Here are some things you can/should do so that you never get caught being this clueless:

Check every detail:  Dial every phone number, enter every URL, drive or mapquest every address.  If you are going to include contact info — be sure it’s accurate, the people on the other end of the number or address are ready/prepped and it’s exactly where someone reacting to the marketing piece would want to be sent.

Anticipate reactions: Ask yourself — when someone sees this (hears about this, reads this, etc.) what might they do?

  • They might share it with others (so we might get even more traffic)
  • They might try to contact us (see check details above)
  • They might want to buy it (make it easy to find/do)
  • They might want to read reviews (share links) or review it (again — share links)
  • They might write a blog post (have Google Alerts set up and know the plan in terms of responding)
  • They might want more information (make sure the website is live, you have fact sheets to download etc.)
  • They might want to inquire about a large/group order (have a directory if they need to reach different people for different types of interactions)

You get the idea… be ready.

Have back up plans in case things go big or go wrong: Sometimes you just can’t anticipate how a market will respond.

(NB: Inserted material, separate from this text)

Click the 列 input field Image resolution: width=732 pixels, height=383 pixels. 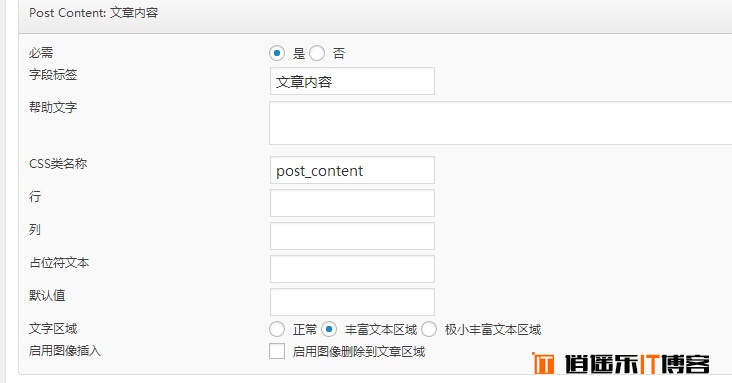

So have a contingency plan just in case. And you need to have a contingency plan for the incredibly good or the incredibly bad.  What if the product reviews are horrible?  What if United Airlines decides to buy enough to give everyone in their Mileage Plus program one? You need to be ready for either end of the “oh my God” spectrum.

Don’t let any show/publication/holiday or other outside influence get you to pull the trigger if you are not ready:  We all know how big a deal CES is.  But no event is worth looking unprepared or stupid. If you aren’t ready — you aren’t ready.

All of these suggestions are true, whether you’re a 25 year old product or brand new. Marketing isn’t just about the sex appeal, flashy stuff.  At it’s core, it’s a discipline. It’s about getting the details right. And it’s about thinking something through before you jump.

You don’t get a second chance to make a first impression and once the media has “discovered” you, they aren’t going to discover you again.  Be ready or stay home until you are.